■ Problem description: Search the entries below. Return every line that has "computer" in it.

━━ Provided data ━━

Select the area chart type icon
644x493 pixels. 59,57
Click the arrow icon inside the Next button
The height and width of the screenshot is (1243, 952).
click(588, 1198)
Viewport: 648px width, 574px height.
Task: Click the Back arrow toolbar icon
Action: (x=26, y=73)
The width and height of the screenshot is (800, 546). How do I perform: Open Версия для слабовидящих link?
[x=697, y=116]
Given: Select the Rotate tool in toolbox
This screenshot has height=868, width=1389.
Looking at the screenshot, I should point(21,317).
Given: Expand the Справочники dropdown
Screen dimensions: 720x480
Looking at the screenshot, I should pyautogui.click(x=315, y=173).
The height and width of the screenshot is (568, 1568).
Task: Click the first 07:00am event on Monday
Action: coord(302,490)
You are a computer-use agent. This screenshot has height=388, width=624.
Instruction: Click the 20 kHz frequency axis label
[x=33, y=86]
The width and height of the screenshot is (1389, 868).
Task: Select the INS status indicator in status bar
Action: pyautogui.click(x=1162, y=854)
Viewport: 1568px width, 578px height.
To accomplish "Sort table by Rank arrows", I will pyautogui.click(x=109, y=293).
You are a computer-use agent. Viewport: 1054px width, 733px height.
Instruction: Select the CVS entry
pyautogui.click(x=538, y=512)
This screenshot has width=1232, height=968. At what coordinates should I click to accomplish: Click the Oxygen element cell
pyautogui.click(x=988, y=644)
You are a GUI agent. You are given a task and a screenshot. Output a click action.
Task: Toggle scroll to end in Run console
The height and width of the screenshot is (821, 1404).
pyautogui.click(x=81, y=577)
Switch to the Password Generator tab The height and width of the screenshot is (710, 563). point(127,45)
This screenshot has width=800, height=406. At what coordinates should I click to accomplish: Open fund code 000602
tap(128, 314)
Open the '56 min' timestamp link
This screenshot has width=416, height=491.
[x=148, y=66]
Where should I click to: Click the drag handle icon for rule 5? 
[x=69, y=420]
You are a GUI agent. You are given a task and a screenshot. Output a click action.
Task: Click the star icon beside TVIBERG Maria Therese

━━━

■ Solution for this problem:
You are a computer-use agent. This screenshot has height=388, width=624.
You are a computer-use agent. Viewport: 1054px width, 733px height.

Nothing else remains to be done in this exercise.